Log-Likelihood Ratio (LLR): LLR compares the likelihood of the observed word combination occurring with the expected likelihood based on the individual frequencies of the words. Higher LLR values indicate a more significant association (where \(O_i\) is the observed frequency and \(E_i\) is the expected frequency for each combination).

\[ \text{LLR}(w_1, w_2) = 2 \sum_{i=1}^4 \frac{(O_i - E_i)^2}{E_i} \]

Dice Coefficient: This measure considers the co-occurrence of words and calculates the ratio of the overlap between the two words to the sum of their individual frequencies. The Dice coefficient ranges from 0 to 1, with higher values indicating stronger association.

\[ \text{Dice}(w_1, w_2) = \frac{2 \times \text{freq}(w_1 \cap w_2)}{\text{freq}(w_1) + \text{freq}(w_2)} \]

Chi-Square: Chi-square measures the difference between the observed and expected frequencies of word co-occurrence. A higher chi-square value signifies a more significant association (where \(O_i\) is the observed frequency and \(E_i\) is the expected frequency for each combination).

\[ \chi^2(w_1, w_2) = \sum \frac{(O_i - E_i)^2}{E_i} \]

t-Score: The t-score is based on the difference between the observed and expected frequencies, normalized by the standard deviation. Higher T-scores indicate a stronger association.

\[ \text{t-Score}(w_1, w_2) = \frac{\text{freq}(w_1 \cap w_2) - \text{expected\_freq}(w_1 \cap w_2)}{\sqrt{\text{freq}(w_1 \cap w_2)}} \]

Mutual Information (MI): MI measures the reduction in uncertainty about one word’s occurrence based on the knowledge of another word’s occurrence. Higher MI values indicate a stronger association (where \(P(w_1 \cap w_2)\) is the joint probability, and \(P(w_1)\) and \(P(w_2)\) are the individual probabilities).

\[ \text{MI}(w_1, w_2) = \log_2 \left( \frac{P(w_1 \cap w_2)}{P(w_1) \cdot P(w_2)} \right) \]

Minimum Sensitivity (MS): The minimum sensitivity is 1 when W1 and W2 always occur together and never apart. It is 0 when W1 and W2 never occur together. A higher minimum sensitivity indicates a stronger dependence between the two words in a bigram (Pedersen 1998).

\[ \text{MS} = min\left( P(w_1 | w_2) , P(w_2 | w_1) \right) \]

These association measures help researchers and language analysts identify meaningful and statistically significant collocations, assisting in the extraction of relevant information from corpora and improving the accuracy of collocation analysis in linguistic studies.

Preparation and session set up

This tutorial is based on R. If you have not installed R or are new to it, you will find an introduction to and more information how to use R here. For this tutorials, we need to install certain packages from an R library so that the scripts shown below are executed without errors. Before turning to the code below, please install the packages by running the code below this paragraph. If you have already installed the packages mentioned below, then you can skip ahead and ignore this section. To install the necessary packages, simply run the following code - it may take some time (between 1 and 5 minutes to install all of the libraries so you do not need to worry if it takes some time).

# set options
options(stringsAsFactors = F)
options(scipen = 999)
options(max.print=1000)
# install packages
install.packages("FactoMineR")

STORED DATA ::
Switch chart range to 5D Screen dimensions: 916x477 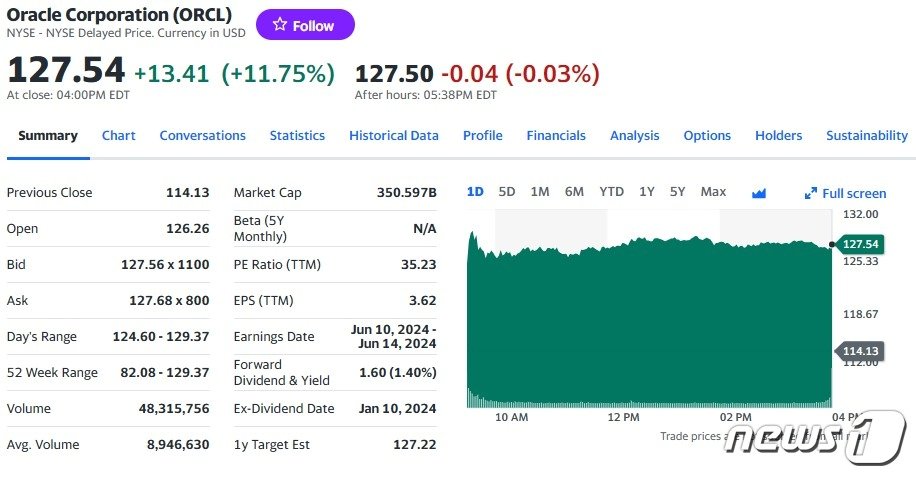507,191
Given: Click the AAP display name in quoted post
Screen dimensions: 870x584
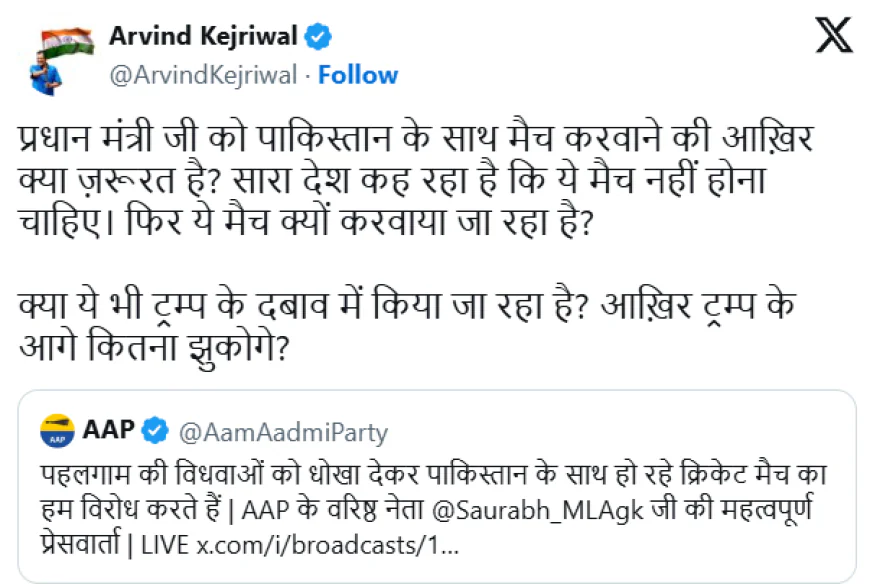Looking at the screenshot, I should click(109, 430).
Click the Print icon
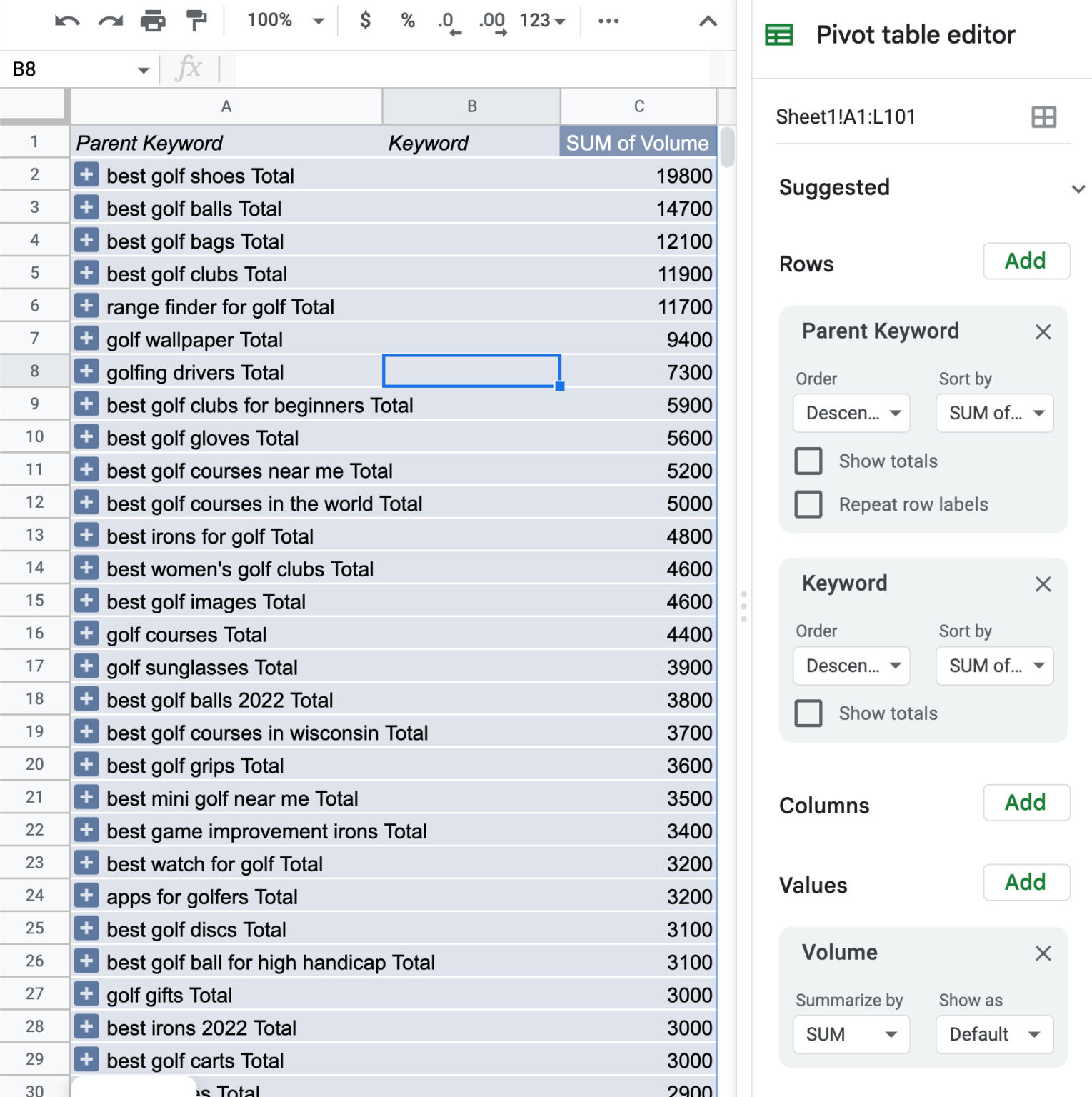The width and height of the screenshot is (1092, 1097). click(x=154, y=21)
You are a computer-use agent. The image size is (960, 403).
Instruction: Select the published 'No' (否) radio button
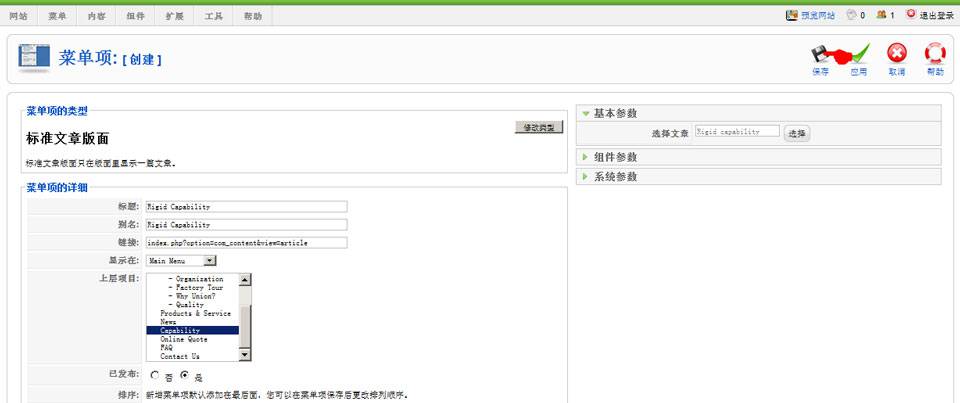(x=154, y=376)
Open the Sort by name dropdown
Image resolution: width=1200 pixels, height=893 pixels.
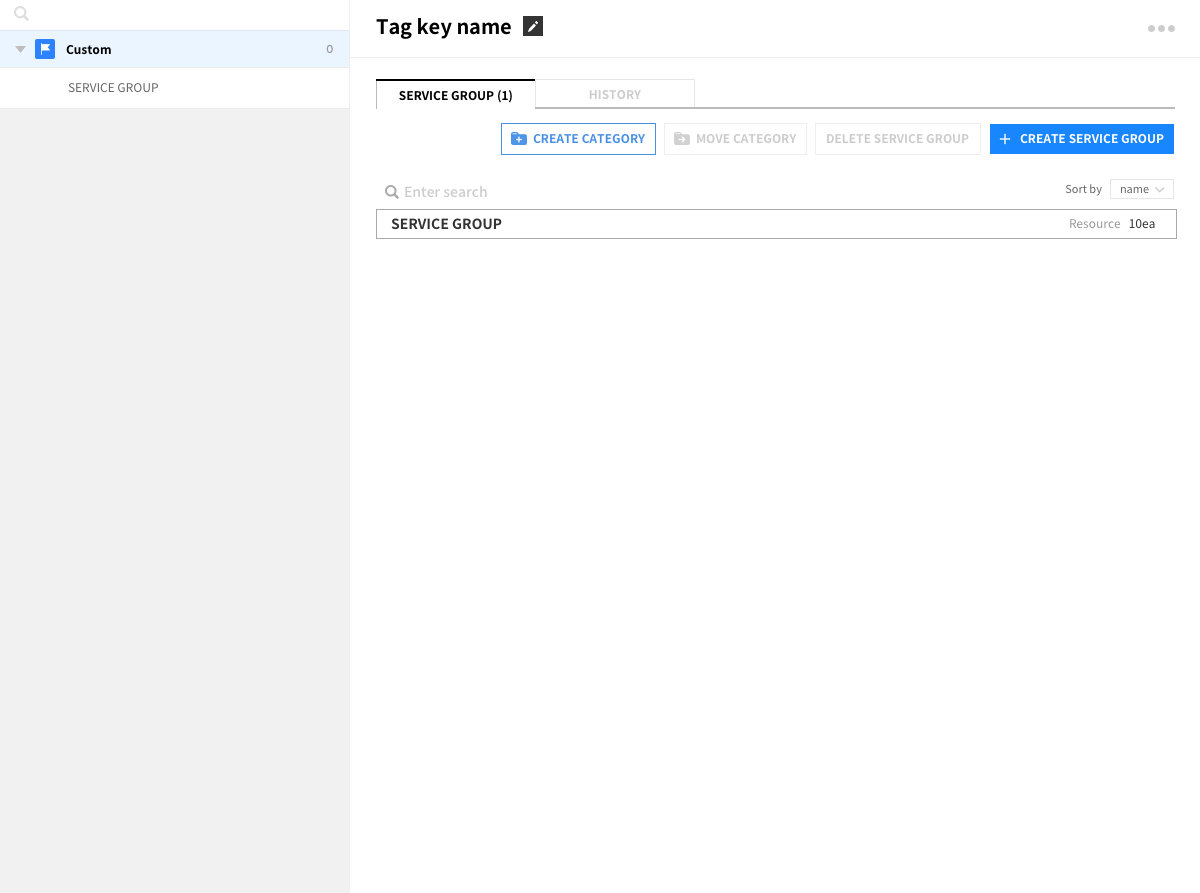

EXERCISE REQUIREMENTS ::
**1)** Answer these questions about the association measures text:
(a) What range of values does the Dice coefficient have?
(b) When is minimum sensitivity equal to 0?
(c) How long may installing all of the libraries take?
**2)** Please carry on the association measures text from the point where it stops.
The data play no part in this work.

ANSWERS PER TASK ::
**1)**
(a) It ranges from 0 to 1.
(b) It is 0 when W1 and W2 never occur together.
(c) Between 1 and 5 minutes.

**2)**
install.packages("factoextra")
install.packages("flextable")
install.packages("GGally")
install.packages("ggdendro")
install.packages("igraph")
install.packages("network")
install.packages("Matrix")
install.packages("quanteda")
install.packages("quanteda.textstats")
install.packages("quanteda.textplots")
install.packages("dplyr")
install.packages("stringr")
install.packages("tm")
install.packages("sna")
install.packages("tidytext")
# install klippy for copy-to-clipboard button in code chunks
install.packages("remotes")
remotes::install_github("rlesur/klippy")

Next, we load the packages.

# load packages
library(FactoMineR)
library(factoextra)
library(flextable)
library(GGally)
library(ggdendro)
library(igraph)
library(network)
library(Matrix)
library(quanteda)
library(quanteda.textstats)
library(quanteda.textplots)
library(dplyr)
library(stringr)
library(tm)
library(sna)
# activate klippy for copy-to-clipboard button
klippy::klippy()

We will use the Charles Darwin’s On the Origin of Species by Means of Natural Selection as a data source and begin by generating a bi-gram list. As a first step, we load the data and split it into individual words.

# read in text
text <- base::readRDS(url("https://slcladal.github.io/data/cdo.rda", "rb")) %>%
  paste0(collapse = " ") %>%
  stringr::str_squish() %>%
  stringr::str_remove_all("- ")

First 200 characters of the example text
.
THE ORIGIN OF SPECIES BY CHARLES DARWIN AN HISTORICAL SKETCH OF THE PROGRESS OF OPINION ON THE ORIGIN OF SPECIES INTRODUCTION When on board H.M.S. 'Beagle,' as naturalist, I was much struck with certa

Once you have installed R, RStudio, and once you have initiated the session by executing the code shown above, you are good to go.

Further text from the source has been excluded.